Robust US economic growth will likely continue into 2005, but authorities should cut the budget deficit to reduce the risk to growth, the IMF's managing director Rodrigo Rato said.
Mr Rato also said in an interview that the European Union's economy was performing below its potential, and called for measures to balance budgets to capitalise on its recovery.
"The growth in the United States is certainly robust, and I think that it's going to continue for the next part of this year and next year. But the macro-economic risk that's there should be addressed," Mr Rato said.
Speaking on a flight from Johannesburg to a poverty conference in the West African country of Burkina Faso, Mr Rato declined to give precise growth forecasts.
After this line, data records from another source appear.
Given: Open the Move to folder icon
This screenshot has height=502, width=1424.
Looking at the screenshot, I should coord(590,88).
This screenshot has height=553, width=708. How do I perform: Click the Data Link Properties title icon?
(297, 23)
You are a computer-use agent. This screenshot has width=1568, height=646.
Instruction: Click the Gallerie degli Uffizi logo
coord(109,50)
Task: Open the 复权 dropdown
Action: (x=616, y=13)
He said earlier this month he expects global growth to be slightly higher than the IMF's previous estimate of 4.6 per cent, but warned high oil prices could dampen the world economy.
He went on to say that the United States - which is facing another record budget deficit of $422 billion for the 2004 fiscal year - should reduce its fiscal stimulus, which he described as "extraordinary" in monetary and budget terms.
Mr Rato, who took the IMF helm three months ago, said Europe was underperforming both because of its macroeconomic background and because of structural reforms.
"...I think that both should be addressed, and I think that now is a good moment to address it because the recovery makes things easier to tackle. Europe should avoid the same mistakes it made in 1999, which was not to take advantage of the recovery to increase its budgetary balances," he said.
"This is a very important moment for the European Union to take advantage of the recovery and have a clear budgetary agenda to get sustainability and to help the macro-economic stability of the EU."